Figure 5.

Mistargeting of lysosomal hydrolases does not result in increased resorptive capacity of MLII osteoclasts.

1. Relative intracellular enzyme activity of lysosomal hydrolases β-hexosaminidase (β-hex) and β-galactosidase (β-gal) in primary cultured osteoclasts from MLII mice compared to WT. Data are shown as mean and SD (n = 3 primary cultures per group). *p (β-hex) = 0.0001, *p (β-gal) = 0.0001 for WT versus MLII by independent Student's t-test.

2. Primary cultures of osteoclasts from MLII and WT mice were incubated with [³⁵S]-methionine for 1 h and either harvested (0 h) or chased for 5 and 20 h, followed by immunoprecipitation of lysosomal proteases CtsZ and CtsK from cell extracts and media (p, precursor posttranslational modified by high-mannose type N-glycans; p′, precursor modified with N-glycans processed to the complex type form, m, mature form).

3. Primary cultured osteoclasts from WT and MLII mice stained for TRAP activity.

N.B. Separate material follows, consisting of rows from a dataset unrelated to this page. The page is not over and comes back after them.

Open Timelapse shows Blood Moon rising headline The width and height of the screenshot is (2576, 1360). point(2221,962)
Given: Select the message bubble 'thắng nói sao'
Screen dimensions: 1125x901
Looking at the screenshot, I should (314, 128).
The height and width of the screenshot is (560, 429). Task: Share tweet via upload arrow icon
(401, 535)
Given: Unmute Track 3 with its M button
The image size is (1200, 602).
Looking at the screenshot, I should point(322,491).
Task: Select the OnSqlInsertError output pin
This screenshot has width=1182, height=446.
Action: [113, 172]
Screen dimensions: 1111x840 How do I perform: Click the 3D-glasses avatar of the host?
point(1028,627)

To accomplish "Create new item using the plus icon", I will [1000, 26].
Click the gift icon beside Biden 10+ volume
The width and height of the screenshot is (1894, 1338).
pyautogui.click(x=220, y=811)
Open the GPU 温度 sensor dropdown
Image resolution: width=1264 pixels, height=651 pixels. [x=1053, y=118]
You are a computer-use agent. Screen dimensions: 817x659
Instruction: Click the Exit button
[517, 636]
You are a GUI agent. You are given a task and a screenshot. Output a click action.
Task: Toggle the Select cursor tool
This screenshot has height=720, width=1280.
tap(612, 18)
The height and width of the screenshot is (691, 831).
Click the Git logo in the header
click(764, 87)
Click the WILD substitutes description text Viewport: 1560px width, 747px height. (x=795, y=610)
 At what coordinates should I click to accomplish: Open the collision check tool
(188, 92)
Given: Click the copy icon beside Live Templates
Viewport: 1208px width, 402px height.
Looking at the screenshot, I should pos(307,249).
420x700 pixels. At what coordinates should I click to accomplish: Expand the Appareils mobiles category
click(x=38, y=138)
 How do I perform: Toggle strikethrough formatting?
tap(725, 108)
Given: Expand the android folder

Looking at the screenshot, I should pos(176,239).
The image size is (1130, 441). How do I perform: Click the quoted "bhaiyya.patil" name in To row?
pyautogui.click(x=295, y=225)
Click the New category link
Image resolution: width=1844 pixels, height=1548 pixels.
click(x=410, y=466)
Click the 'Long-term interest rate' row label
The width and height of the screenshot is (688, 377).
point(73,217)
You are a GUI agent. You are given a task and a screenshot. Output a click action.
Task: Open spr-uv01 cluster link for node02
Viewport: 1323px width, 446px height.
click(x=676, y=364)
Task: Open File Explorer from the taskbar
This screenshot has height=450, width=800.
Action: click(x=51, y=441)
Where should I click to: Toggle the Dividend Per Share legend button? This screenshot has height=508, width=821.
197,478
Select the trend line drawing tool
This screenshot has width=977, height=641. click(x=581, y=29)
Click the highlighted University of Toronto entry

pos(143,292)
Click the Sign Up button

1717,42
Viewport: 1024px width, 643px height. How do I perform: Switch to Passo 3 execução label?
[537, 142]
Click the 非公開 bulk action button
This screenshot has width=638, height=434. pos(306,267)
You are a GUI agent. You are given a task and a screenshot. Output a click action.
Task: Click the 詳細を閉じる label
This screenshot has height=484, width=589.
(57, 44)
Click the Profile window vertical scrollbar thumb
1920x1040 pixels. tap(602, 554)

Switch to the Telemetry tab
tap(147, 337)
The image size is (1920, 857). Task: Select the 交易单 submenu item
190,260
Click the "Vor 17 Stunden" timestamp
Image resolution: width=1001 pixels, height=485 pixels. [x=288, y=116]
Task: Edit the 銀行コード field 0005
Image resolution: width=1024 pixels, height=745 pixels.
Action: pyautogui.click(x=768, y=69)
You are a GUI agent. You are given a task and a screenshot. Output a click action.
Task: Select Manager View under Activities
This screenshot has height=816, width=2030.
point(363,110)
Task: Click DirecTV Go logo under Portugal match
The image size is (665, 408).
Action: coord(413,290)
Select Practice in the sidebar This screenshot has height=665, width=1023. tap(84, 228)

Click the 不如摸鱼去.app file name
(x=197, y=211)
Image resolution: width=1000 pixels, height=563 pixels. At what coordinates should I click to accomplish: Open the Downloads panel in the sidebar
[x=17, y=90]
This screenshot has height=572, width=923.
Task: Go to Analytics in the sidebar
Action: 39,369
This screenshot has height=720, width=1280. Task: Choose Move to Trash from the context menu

4. Number of osteoclasts per visual field (OcN/VF) formed after 6 days of differentiation with 1,25(OH)₂-vitamin D3 alone (−Rankl) (n = 6 primary cultures per group) or for the last 3 days in the additional presence of M-CSF and Rankl (+Rankl) (n = 3 primary cultures per group). Data are shown as mean and SD.

5. Quantification of area covered by resorption pits after 12-days-cultivation of osteoclasts on dentine chips. Scale bars = 50 µm. Data are shown as mean and SD (n = 3 primary cultures per group).

6. Topographic maps of resorption pits visualized by three dimensional stack imaging. Scale bars: 50 µm. Quantification of pit depth (WT, n = 275 pits; MLII, n = 285 pits). All values are mean and SD.